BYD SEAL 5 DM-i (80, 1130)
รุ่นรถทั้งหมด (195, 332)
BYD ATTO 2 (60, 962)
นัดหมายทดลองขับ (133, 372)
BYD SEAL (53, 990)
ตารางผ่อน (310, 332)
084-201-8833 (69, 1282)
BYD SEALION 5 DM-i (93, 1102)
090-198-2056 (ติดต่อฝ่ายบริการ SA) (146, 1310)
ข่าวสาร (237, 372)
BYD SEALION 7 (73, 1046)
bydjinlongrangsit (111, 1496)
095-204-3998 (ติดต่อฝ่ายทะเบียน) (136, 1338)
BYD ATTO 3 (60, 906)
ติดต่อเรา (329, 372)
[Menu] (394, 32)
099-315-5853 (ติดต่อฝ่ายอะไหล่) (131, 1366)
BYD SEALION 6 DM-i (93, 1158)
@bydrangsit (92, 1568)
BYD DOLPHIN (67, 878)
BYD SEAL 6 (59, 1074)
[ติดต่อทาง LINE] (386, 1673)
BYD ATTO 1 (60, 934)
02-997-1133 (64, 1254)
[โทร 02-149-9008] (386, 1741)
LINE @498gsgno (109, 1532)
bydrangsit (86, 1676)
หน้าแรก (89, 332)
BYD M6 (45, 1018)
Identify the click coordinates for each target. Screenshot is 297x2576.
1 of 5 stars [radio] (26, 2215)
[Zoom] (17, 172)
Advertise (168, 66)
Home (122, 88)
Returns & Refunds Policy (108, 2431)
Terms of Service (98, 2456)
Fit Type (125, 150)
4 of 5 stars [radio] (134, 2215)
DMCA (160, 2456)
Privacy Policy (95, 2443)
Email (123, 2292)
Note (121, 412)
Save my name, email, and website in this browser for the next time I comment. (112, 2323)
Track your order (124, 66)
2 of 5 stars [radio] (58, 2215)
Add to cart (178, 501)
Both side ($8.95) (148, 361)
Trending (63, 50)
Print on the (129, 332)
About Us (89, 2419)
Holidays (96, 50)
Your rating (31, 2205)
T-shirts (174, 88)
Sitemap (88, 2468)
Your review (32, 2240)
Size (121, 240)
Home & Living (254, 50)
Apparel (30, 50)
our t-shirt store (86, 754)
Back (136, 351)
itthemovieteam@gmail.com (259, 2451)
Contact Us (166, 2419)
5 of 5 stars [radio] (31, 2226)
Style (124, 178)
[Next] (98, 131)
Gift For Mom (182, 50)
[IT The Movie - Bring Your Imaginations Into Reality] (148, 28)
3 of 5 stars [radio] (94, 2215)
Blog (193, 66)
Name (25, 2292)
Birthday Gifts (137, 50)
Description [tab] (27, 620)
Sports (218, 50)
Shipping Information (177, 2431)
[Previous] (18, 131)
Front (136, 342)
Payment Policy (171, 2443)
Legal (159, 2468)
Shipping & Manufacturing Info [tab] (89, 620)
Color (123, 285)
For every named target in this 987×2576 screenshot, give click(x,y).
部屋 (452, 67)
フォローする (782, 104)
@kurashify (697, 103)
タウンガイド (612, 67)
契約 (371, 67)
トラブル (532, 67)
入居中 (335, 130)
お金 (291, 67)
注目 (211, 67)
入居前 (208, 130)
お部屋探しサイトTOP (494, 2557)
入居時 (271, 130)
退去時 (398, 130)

★ ★ ★ ★

- **What to produce**
Return, exactly and without additions, the lines that run from the one containing "Size (121, 240)" to the end of the material above.

- **Your solution**
Size (121, 240)
Home & Living (254, 50)
Apparel (30, 50)
our t-shirt store (86, 754)
Back (136, 351)
itthemovieteam@gmail.com (259, 2451)
Contact Us (166, 2419)
5 of 5 stars [radio] (31, 2226)
Style (124, 178)
[Next] (98, 131)
Gift For Mom (182, 50)
[IT The Movie - Bring Your Imaginations Into Reality] (148, 28)
3 of 5 stars [radio] (94, 2215)
Blog (193, 66)
Name (25, 2292)
Birthday Gifts (137, 50)
Description [tab] (27, 620)
Sports (218, 50)
Shipping Information (177, 2431)
[Previous] (18, 131)
Front (136, 342)
Payment Policy (171, 2443)
Legal (159, 2468)
Shipping & Manufacturing Info [tab] (89, 620)
Color (123, 285)
For every named target in this 987×2576 screenshot, give click(x,y).
部屋 (452, 67)
フォローする (782, 104)
@kurashify (697, 103)
タウンガイド (612, 67)
契約 (371, 67)
トラブル (532, 67)
入居中 (335, 130)
お金 (291, 67)
注目 (211, 67)
入居前 (208, 130)
お部屋探しサイトTOP (494, 2557)
入居時 (271, 130)
退去時 (398, 130)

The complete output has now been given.